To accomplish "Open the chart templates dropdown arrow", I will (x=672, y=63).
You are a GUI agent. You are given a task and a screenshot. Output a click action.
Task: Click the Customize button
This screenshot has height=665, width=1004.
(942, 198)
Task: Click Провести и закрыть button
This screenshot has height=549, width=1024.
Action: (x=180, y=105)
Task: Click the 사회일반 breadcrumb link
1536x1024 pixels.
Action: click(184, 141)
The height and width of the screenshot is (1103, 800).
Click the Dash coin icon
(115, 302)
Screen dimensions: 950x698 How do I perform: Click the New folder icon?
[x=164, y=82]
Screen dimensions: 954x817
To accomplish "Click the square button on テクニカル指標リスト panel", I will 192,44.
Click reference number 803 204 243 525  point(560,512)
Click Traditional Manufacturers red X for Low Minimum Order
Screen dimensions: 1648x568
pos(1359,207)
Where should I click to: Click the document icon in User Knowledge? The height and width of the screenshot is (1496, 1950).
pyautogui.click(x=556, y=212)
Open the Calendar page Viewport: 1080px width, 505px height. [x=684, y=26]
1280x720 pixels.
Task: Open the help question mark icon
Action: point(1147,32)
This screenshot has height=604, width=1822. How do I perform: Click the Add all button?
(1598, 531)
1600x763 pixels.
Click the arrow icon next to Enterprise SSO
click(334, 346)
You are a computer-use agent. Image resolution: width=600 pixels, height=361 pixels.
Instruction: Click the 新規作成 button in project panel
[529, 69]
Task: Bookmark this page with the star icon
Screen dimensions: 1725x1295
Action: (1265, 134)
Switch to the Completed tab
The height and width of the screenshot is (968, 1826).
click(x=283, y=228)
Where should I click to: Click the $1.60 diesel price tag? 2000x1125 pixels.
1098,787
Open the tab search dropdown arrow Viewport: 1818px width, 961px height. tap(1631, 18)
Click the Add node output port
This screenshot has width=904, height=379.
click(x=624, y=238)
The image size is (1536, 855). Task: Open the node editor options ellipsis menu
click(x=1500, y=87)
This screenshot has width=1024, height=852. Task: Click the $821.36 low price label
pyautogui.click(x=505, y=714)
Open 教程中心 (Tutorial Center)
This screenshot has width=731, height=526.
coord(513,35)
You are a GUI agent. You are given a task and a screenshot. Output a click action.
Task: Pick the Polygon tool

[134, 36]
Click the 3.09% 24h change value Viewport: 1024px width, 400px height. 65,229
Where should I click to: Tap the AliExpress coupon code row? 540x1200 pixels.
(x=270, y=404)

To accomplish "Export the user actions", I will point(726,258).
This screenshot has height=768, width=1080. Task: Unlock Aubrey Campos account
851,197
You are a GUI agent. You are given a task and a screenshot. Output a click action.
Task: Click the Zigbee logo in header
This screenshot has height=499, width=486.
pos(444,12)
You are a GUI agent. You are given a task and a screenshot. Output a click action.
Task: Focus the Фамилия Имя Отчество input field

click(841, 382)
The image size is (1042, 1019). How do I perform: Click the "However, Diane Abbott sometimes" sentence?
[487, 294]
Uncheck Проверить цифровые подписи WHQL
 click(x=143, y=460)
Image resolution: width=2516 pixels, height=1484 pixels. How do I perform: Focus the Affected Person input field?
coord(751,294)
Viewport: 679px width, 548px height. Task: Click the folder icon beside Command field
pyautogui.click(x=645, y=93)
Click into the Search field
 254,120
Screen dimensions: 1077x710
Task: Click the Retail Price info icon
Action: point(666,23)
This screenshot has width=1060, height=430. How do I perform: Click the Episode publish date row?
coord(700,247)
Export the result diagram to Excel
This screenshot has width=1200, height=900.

○ ○ ○

_Set problem_.
Pick out each line in the records above that contains the word "Where" and copy those lines in full.

_Full response_.
Where should I click to: Click the document icon in User Knowledge? The height and width of the screenshot is (1496, 1950).
Where should I click to: Click the $1.60 diesel price tag? 2000x1125 pixels.
Where should I click to: Tap the AliExpress coupon code row? 540x1200 pixels.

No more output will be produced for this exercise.